**Problem to work on**
Rewrite the listing from the line with "You are a GUI" up to and including the line with "(x=209, y=17)", substituting "fountain" for "ballpoint" and changing nothing else. Leave the pictures out of your answer.

**Dataset records**
■ ■ ■ ■ ■ ■ ■

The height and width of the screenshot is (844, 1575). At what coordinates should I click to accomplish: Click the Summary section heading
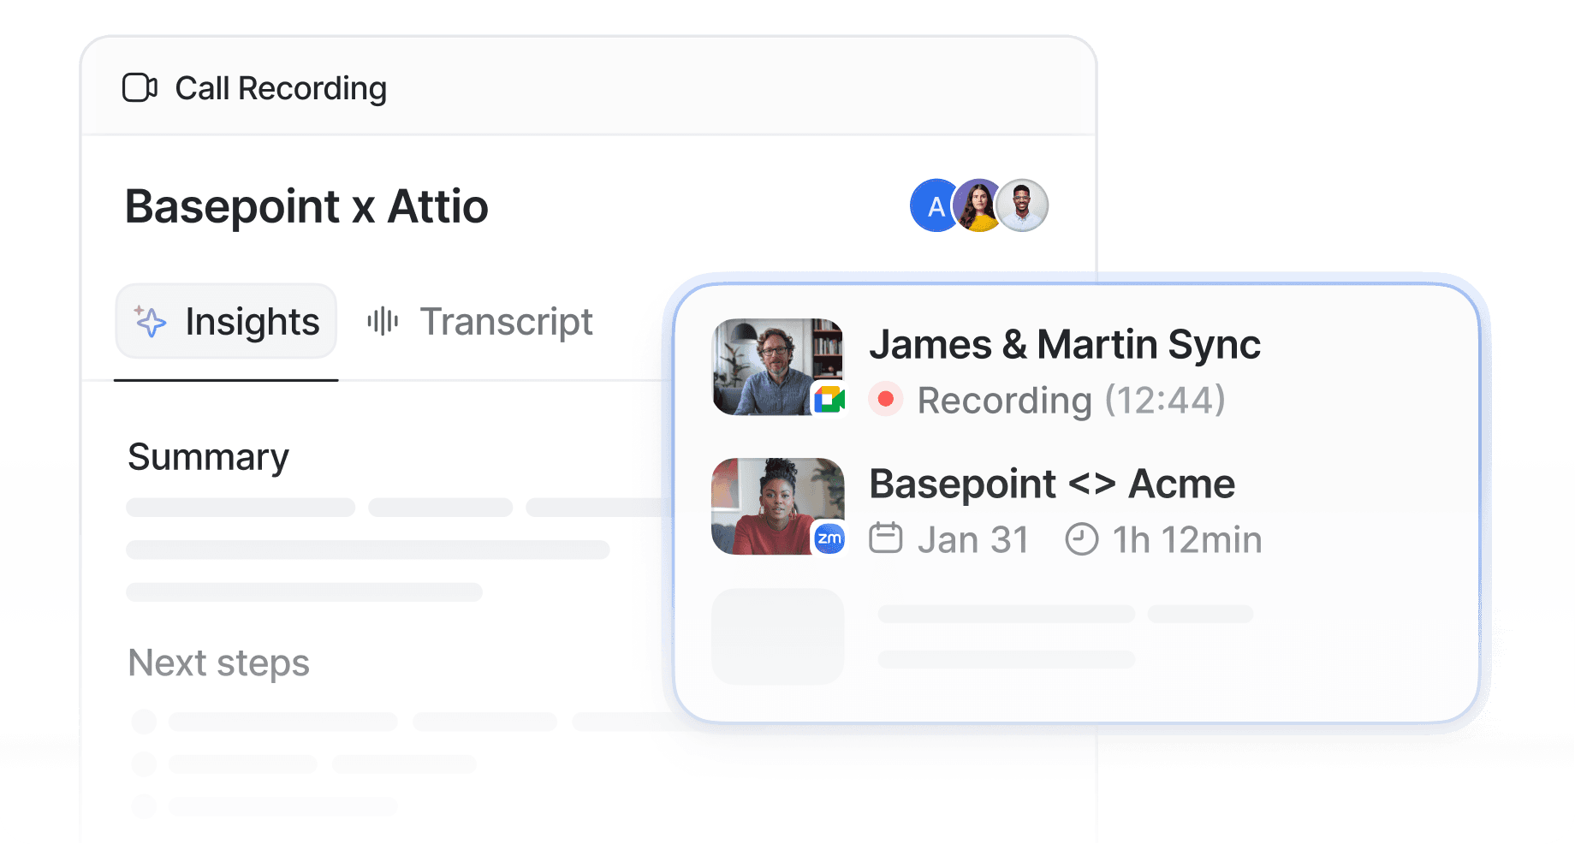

■ ■ ■ ■ ■ ■ ■

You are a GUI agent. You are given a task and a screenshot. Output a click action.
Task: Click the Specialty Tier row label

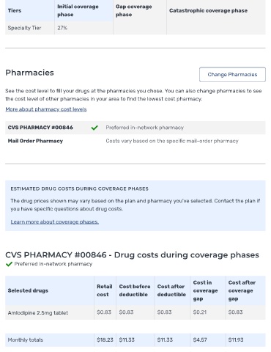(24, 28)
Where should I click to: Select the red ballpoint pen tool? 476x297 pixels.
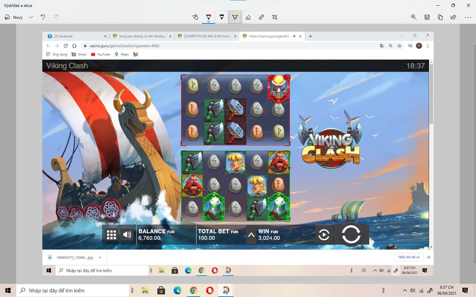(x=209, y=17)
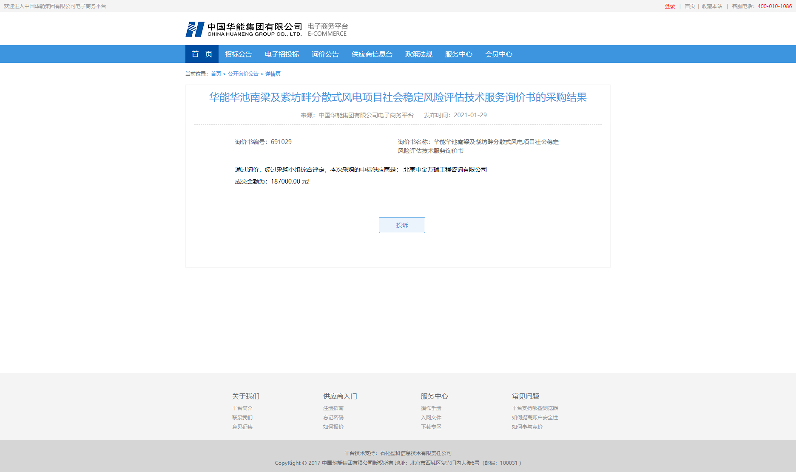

■ ■ ■ ■ ■ ■ ■

**Final result**
You are a GUI agent. You are given a task and a screenshot. Output a click action.
Task: Click the Specialty Tier row label

(24, 28)
Where should I click to: Select the red fountain pen tool? 476x297 pixels.
(x=209, y=17)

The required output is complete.